= Smita Sharma =

Smita Sharma is an Indian photojournalist based in Delhi whose work focuses on documenting human rights abuses and gender violence in the Global South, particularly human trafficking and sex trafficking. Her work has been featured in Human Rights Watch, Time, National Geographic Magazine, WSJ, the New York Times, Die Zeit, and other publications and she regularly speaks on gender crimes victim advocacy, social justice issues in South Asia, and ethical photojournalism. Sharma is an International Women's Media Foundation reporting Fellow, a TED Fellow, and has had her work exhibited in the UN Headquarters in New York.

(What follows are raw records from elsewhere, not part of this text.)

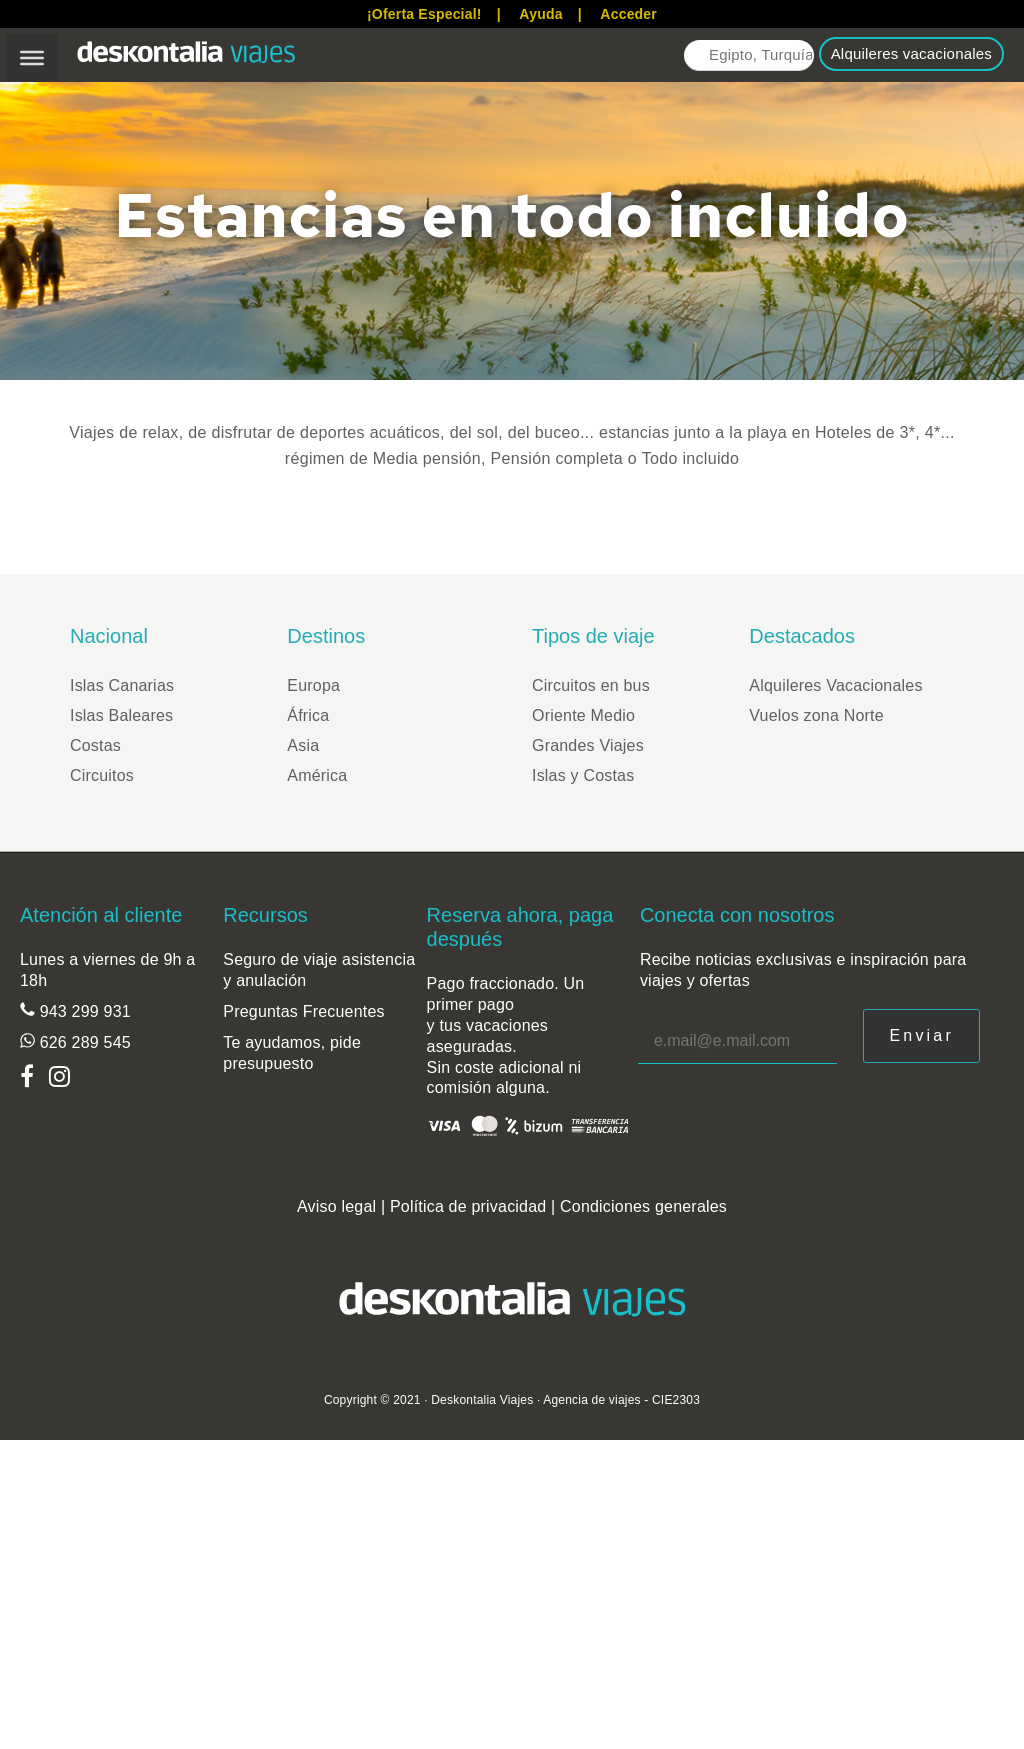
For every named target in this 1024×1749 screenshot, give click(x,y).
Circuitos (102, 775)
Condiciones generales (643, 1206)
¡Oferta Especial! (424, 14)
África (308, 715)
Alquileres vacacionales (911, 53)
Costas (95, 745)
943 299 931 (83, 1011)
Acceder (628, 14)
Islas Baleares (121, 715)
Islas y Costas (583, 775)
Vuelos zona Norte (816, 715)
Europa (313, 685)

Sharma's 2018 short video project Rebels With a Cause, documenting an all-female Jaipur Police squad that patrols the city on motorbikes to combat violence and harassment against women, was commissioned by Elle UK. Sharma shared, with Louise Donovan, the One World Media Award in the popular features award category in 2019 for Rebels With a Cause.

Together with Yudhijit Bhattacharjee, Sharma created Stolen Lives, for which Sharma shared second prize in the outstanding investigative reporting category in the 2021 Fetisov Journalism Awards, and won the 2021 Amnesty Media Award in the photojournalism category.

In 2022, she published the photobook We Cry in Silence, which covers her investigative photojournalism on the cross-border sex trafficking of underage girls in India and Bangladesh, as well as a focus on trafficking for domestic servitude purposes. The book received the 2023 Lucie Photo Book Prize in the Independent Category and an Award of Excellence at Pictures of the Year (POY) International.